-- REQUIRED TASK --
Copy the data from the line with "You are a computer-use" to the line with "tap(466, 199)", reproducing each line verbatim.
##### DATASET EXTRACT #####
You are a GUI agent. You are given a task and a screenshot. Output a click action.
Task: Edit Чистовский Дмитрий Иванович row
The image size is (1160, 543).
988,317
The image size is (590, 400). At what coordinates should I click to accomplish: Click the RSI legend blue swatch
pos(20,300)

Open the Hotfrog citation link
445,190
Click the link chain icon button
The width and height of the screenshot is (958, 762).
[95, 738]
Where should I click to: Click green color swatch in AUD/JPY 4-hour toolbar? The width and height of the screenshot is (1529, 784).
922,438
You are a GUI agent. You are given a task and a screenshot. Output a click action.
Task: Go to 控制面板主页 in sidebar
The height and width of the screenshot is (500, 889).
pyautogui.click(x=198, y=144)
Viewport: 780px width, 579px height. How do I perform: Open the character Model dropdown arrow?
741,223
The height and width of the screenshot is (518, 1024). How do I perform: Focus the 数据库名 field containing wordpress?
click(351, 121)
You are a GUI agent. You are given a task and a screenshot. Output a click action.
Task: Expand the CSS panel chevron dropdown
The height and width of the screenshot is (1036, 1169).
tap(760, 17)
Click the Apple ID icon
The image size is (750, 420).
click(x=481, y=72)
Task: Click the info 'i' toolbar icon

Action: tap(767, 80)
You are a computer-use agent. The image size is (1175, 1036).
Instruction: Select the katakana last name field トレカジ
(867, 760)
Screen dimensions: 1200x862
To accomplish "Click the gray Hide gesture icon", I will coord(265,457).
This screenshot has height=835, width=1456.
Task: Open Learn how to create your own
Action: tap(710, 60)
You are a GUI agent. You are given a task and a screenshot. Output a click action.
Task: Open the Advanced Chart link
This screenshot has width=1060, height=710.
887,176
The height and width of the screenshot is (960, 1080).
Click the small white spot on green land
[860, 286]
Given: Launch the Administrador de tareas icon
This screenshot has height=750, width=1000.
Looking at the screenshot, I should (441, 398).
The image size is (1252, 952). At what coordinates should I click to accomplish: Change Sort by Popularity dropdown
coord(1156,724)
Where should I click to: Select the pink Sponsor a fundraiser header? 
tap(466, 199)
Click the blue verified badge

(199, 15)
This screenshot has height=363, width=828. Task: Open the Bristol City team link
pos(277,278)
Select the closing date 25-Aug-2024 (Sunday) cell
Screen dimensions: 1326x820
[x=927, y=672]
#####
-- ANSWER TO THE EXERCISE --
You are a computer-use agent. The image size is (1175, 1036).
Instruction: Select the katakana last name field トレカジ
(867, 760)
Screen dimensions: 1200x862
To accomplish "Click the gray Hide gesture icon", I will coord(265,457).
This screenshot has height=835, width=1456.
Task: Open Learn how to create your own
Action: tap(710, 60)
You are a GUI agent. You are given a task and a screenshot. Output a click action.
Task: Open the Advanced Chart link
This screenshot has width=1060, height=710.
887,176
The height and width of the screenshot is (960, 1080).
Click the small white spot on green land
[860, 286]
Given: Launch the Administrador de tareas icon
This screenshot has height=750, width=1000.
Looking at the screenshot, I should (441, 398).
The image size is (1252, 952). At what coordinates should I click to accomplish: Change Sort by Popularity dropdown
coord(1156,724)
Where should I click to: Select the pink Sponsor a fundraiser header? 
tap(466, 199)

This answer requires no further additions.